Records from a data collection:
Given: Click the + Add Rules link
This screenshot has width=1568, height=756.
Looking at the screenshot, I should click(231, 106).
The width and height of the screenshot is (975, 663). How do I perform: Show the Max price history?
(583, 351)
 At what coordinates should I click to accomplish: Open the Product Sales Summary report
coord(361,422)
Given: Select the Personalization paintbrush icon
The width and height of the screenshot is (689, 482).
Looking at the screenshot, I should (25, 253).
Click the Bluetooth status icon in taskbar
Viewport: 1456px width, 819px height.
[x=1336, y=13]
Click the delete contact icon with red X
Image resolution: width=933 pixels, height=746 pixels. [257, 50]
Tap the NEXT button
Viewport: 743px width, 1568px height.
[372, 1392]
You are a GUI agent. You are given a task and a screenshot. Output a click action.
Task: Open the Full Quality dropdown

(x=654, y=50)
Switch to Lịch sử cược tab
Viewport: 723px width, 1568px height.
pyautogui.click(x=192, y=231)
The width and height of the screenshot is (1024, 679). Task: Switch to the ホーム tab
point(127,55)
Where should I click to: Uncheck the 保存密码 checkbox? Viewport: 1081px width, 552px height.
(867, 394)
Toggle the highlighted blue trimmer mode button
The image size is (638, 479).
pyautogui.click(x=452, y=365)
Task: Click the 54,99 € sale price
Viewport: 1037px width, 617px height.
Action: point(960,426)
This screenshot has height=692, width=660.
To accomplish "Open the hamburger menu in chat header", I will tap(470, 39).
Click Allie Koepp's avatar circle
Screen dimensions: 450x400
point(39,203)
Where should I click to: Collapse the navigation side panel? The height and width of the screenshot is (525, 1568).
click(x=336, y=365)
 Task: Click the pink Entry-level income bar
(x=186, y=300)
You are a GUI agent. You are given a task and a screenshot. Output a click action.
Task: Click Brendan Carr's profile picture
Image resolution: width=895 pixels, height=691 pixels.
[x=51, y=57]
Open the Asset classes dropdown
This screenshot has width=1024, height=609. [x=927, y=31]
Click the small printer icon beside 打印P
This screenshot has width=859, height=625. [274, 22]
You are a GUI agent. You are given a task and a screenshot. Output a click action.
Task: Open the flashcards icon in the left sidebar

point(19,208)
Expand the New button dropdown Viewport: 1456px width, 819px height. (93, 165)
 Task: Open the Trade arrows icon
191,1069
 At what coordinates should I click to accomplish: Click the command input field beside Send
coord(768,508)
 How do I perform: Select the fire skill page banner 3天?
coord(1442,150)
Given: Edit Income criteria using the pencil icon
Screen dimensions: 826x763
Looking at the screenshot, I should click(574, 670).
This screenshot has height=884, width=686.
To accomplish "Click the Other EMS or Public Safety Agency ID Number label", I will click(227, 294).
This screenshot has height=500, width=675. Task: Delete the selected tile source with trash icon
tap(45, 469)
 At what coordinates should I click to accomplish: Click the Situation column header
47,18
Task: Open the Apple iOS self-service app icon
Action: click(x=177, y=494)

About this exercise
Retype all of the data shown above, word for word.

The completed task
Given: Click the + Add Rules link
This screenshot has width=1568, height=756.
Looking at the screenshot, I should click(231, 106).
The width and height of the screenshot is (975, 663). How do I perform: Show the Max price history?
(583, 351)
 At what coordinates should I click to accomplish: Open the Product Sales Summary report
coord(361,422)
Given: Select the Personalization paintbrush icon
The width and height of the screenshot is (689, 482).
Looking at the screenshot, I should (25, 253).
Click the Bluetooth status icon in taskbar
Viewport: 1456px width, 819px height.
[x=1336, y=13]
Click the delete contact icon with red X
Image resolution: width=933 pixels, height=746 pixels. [257, 50]
Tap the NEXT button
Viewport: 743px width, 1568px height.
[372, 1392]
You are a GUI agent. You are given a task and a screenshot. Output a click action.
Task: Open the Full Quality dropdown

(x=654, y=50)
Switch to Lịch sử cược tab
Viewport: 723px width, 1568px height.
pyautogui.click(x=192, y=231)
The width and height of the screenshot is (1024, 679). Task: Switch to the ホーム tab
point(127,55)
Where should I click to: Uncheck the 保存密码 checkbox? Viewport: 1081px width, 552px height.
(867, 394)
Toggle the highlighted blue trimmer mode button
The image size is (638, 479).
pyautogui.click(x=452, y=365)
Task: Click the 54,99 € sale price
Viewport: 1037px width, 617px height.
Action: point(960,426)
This screenshot has height=692, width=660.
To accomplish "Open the hamburger menu in chat header", I will tap(470, 39).
Click Allie Koepp's avatar circle
Screen dimensions: 450x400
point(39,203)
Where should I click to: Collapse the navigation side panel? The height and width of the screenshot is (525, 1568).
click(x=336, y=365)
 Task: Click the pink Entry-level income bar
(x=186, y=300)
You are a GUI agent. You are given a task and a screenshot. Output a click action.
Task: Click Brendan Carr's profile picture
Image resolution: width=895 pixels, height=691 pixels.
[x=51, y=57]
Open the Asset classes dropdown
This screenshot has width=1024, height=609. [x=927, y=31]
Click the small printer icon beside 打印P
This screenshot has width=859, height=625. [274, 22]
You are a GUI agent. You are given a task and a screenshot. Output a click action.
Task: Open the flashcards icon in the left sidebar

point(19,208)
Expand the New button dropdown Viewport: 1456px width, 819px height. (93, 165)
 Task: Open the Trade arrows icon
191,1069
 At what coordinates should I click to accomplish: Click the command input field beside Send
coord(768,508)
 How do I perform: Select the fire skill page banner 3天?
coord(1442,150)
Given: Edit Income criteria using the pencil icon
Screen dimensions: 826x763
Looking at the screenshot, I should click(574, 670).
This screenshot has height=884, width=686.
To accomplish "Click the Other EMS or Public Safety Agency ID Number label", I will click(227, 294).
This screenshot has height=500, width=675. Task: Delete the selected tile source with trash icon
tap(45, 469)
 At what coordinates should I click to accomplish: Click the Situation column header
47,18
Task: Open the Apple iOS self-service app icon
Action: click(x=177, y=494)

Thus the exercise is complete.